Historian Philip Jenkins has a post at Aleteia in which he takes on a piece in an Indian magazine by Tony Joseph claiming that Christianity has failed in India, evidenced by its small and declining numbers. Jenkins voices strong cautions about Joseph’s arguments, including ones about the Indian census:
Nobody can claim that Christianity has claimed major shares of the Indian population, or that it is likely to do so in the near future. But some counter-arguments do need to be stressed, especially about the overall numbers. No sane person believes the religious content of the Indian national census, which is one of the world’s great works of creative fiction. At all levels, there is enormous pressure of all kinds – cultural, political and bureaucratic – to minimize the presence of all non-Hindu religions, including Hindus, Muslims and Buddhists. That pressure becomes overwhelming when dealing with people of low and no caste, those who are most tempted to defect to one of the alternative faiths. Bureaucrats are especially hard to convince in matters of religious conversion from Hinduism.

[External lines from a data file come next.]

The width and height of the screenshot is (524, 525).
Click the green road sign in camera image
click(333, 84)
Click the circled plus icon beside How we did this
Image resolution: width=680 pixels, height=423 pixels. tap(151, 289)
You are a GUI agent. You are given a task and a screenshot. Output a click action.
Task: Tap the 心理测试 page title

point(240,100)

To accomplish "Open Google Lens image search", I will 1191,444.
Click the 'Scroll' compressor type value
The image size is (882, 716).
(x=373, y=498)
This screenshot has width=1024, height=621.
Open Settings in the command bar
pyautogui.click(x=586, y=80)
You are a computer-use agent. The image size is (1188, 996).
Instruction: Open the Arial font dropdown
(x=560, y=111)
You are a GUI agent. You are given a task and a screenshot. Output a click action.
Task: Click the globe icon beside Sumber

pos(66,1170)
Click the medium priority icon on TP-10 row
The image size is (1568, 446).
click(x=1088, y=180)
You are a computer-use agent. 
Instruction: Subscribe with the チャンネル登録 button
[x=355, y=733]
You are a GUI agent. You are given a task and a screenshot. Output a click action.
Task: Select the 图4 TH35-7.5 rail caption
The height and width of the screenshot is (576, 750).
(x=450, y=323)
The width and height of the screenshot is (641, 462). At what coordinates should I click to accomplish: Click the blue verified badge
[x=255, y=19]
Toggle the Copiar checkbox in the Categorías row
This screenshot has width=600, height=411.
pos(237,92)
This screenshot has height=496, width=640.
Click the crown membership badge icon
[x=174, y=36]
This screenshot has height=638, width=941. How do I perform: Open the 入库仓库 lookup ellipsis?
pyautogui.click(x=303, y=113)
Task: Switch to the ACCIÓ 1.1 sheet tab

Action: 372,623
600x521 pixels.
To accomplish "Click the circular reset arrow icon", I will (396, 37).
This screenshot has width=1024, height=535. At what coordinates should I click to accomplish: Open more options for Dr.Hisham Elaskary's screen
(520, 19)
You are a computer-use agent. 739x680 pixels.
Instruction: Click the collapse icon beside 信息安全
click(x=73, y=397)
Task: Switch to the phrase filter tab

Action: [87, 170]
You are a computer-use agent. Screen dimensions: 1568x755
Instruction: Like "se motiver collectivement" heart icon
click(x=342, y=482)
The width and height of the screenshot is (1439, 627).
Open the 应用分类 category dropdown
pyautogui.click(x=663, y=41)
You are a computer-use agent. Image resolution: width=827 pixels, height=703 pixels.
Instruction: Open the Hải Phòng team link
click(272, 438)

He claims even more strongly that Christianity is not populous in India because others want it that way:
Also, Joseph is wrong to suggest any deep-laid cultural reasons why Christianity is incompatible with Indian culture. As recently as the 1940s, Chinese Christian numbers were just as tiny as those in India, and they have ballooned. The reason the same thing has not happened in India is because of systematic and widespread persecution by Hindu extremist sects, often operating in alliance with local governments and police authorities — violence that receives virtually no publicity in the West. If and when conversion became easier and less dangerous, we would presumably see a Christian boom in India comparable to that in China or Korea.
Jenkins reminds us that in a country that is intensely religious and one of whose greatest challenges is managing religious pluralism, religious freedom is not all that it is cracked up to be.